To Wise Men on the Death of a Fool

Wise men, when Crosby died, looked on each other
And saw musicians, who did not mistake
The catgut of their intruments for heart strings
Withered by necessary, if regretful, Life.

—Wise men, presented in self-portraiture—
Presume to hold your scales, like Rhadamanthus;
And weigh yourselves and Crosby; your own scales
(After due vacillations of the dart)
Will rest, to show your reassured eyes
A pound of lead outweigh a pound of feathers.
Crosby, in feathers, danced through a sealed house
Which he unsealed, whose Idol's cerements,
In ever-lessening spirals, he unwrapped
With helian desire to grasp the Sun.
And saw no sun, but saw the uncovered skull;
Shuddered upon a sharp and fleshless mouth;
And then, to warm his covered skeleton
Fired his borrowed feathers. A night bird
He blazed in plumes of smoke before the crowd.

A traveler once wrote home from Africa:
“I saw the fowl. But the time was out of season.
It was only a chick. And when young, the Phoenix
Is no more astounding than a barn-yard cock.”

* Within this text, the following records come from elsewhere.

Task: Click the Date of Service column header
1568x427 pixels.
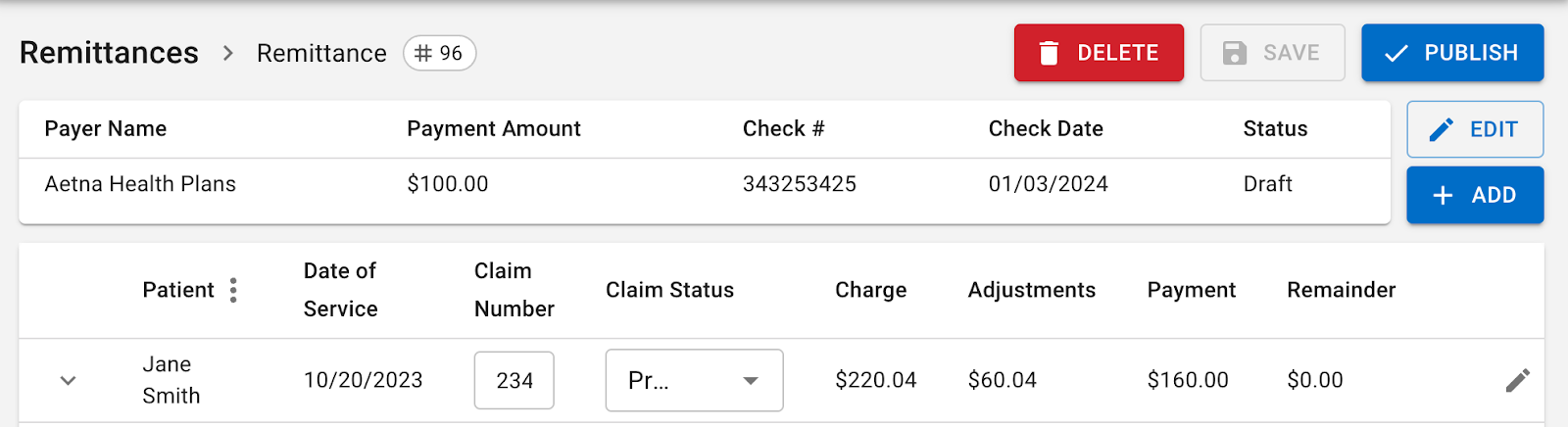Action: (340, 290)
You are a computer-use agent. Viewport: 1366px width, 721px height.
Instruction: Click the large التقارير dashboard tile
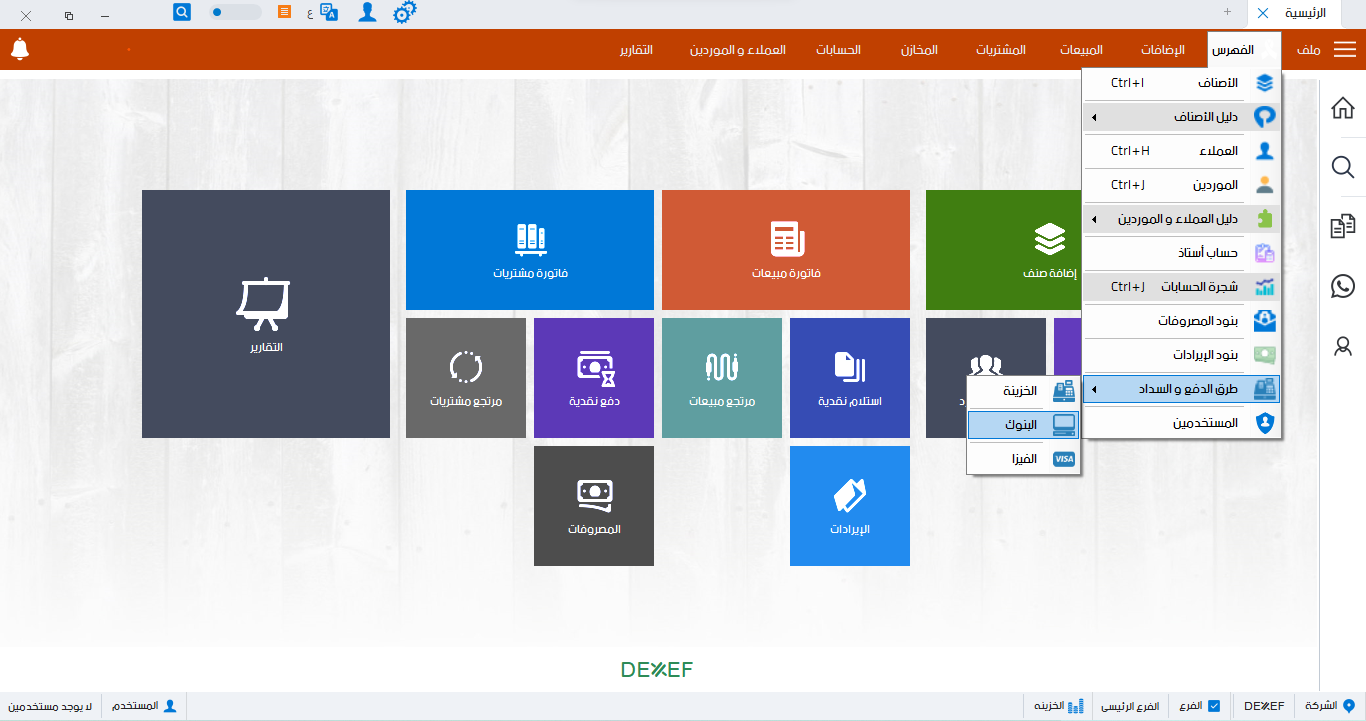tap(265, 314)
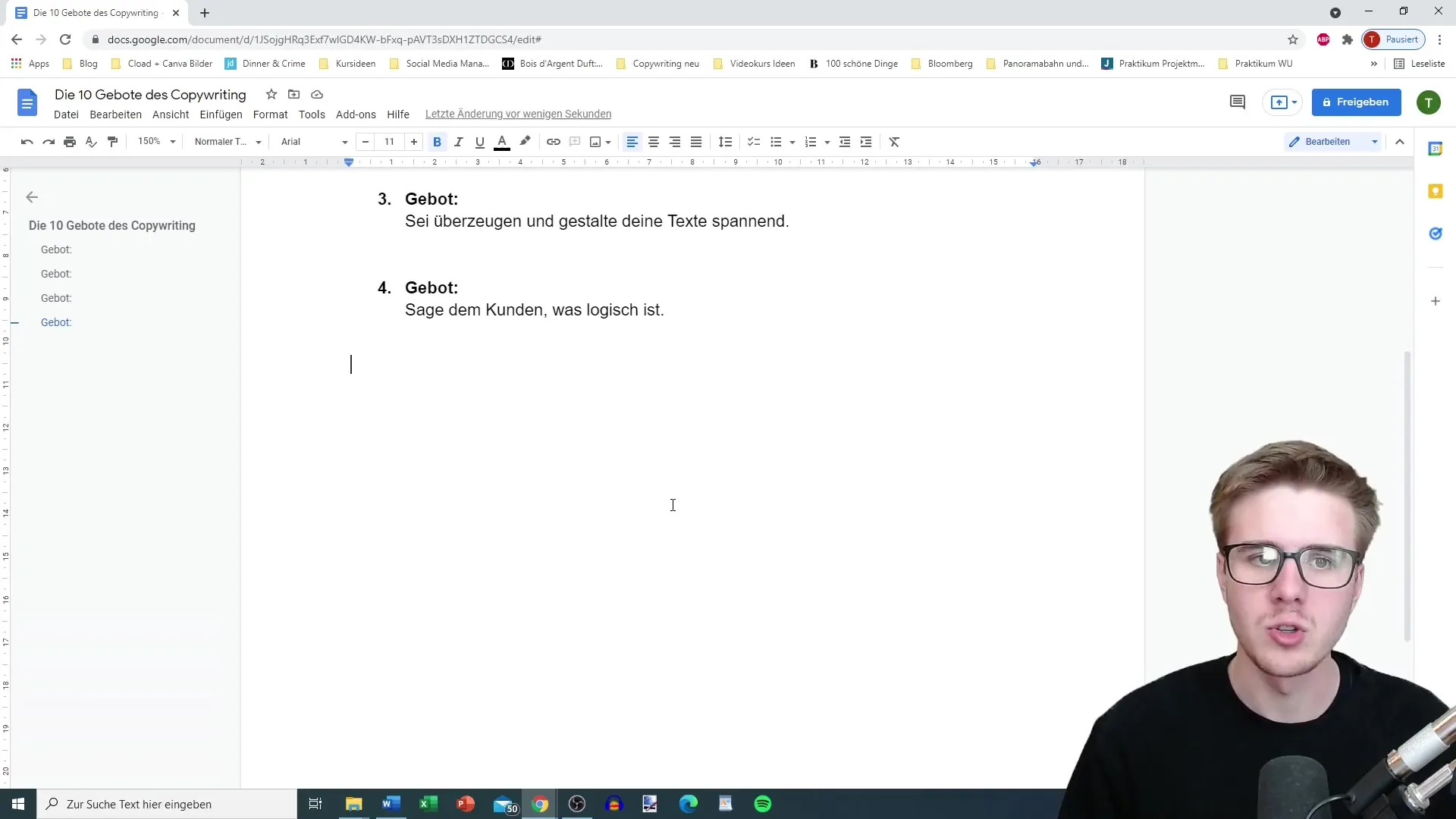
Task: Toggle underline formatting icon
Action: [x=479, y=141]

Hierophants, turned neophytes, adore
This worshipper of Faithfulness in wolves,
Wisdom in doves and Gentleness in snakes.
Let not New England join, from whence he sprung
Towards which he looked, too eager to amaze,
And wondered, “What may Boston say about me
Now”; and dying, exulted, wondering “What
Can they now say?” State Street, maintain your silence.
His mad impiety is holier than your sane
Infidel doubt; but, you sane infidels
You wise men, named in Crosby's diary,
Whose words are linked with his words, he discreet
And please the financiers, who have exacted
Murder and suicide with Investment Council.

Let men made easy by his death keep silent
Resenting Crosby's life, and Crosby's death
Resenting. Poetry has saints. He was not of them.
His death was his best poem, and Crosby, dead
Shall live in history, like the marauders
Infatuate of new-found luxuries
Who fired the scrolls of Alexandria
To warm the waters of the public baths.

Wise men, without regard to almanacs
Be amorous, opulent, inebriate
Penurious, abstinent and solitary.
Wise men are moon-gazers, who never challenge
The fisher of tides to mesh them in her net.
Wise men have built, with calm of Antonine
Their philosophic membrances, which absorb
From toxic chaos, only pleasing lies.

Magnanimous in bronze, and straddling a stallion
Over the Roman Capitol, diffusing
A green benediction, rides serene Aurelius.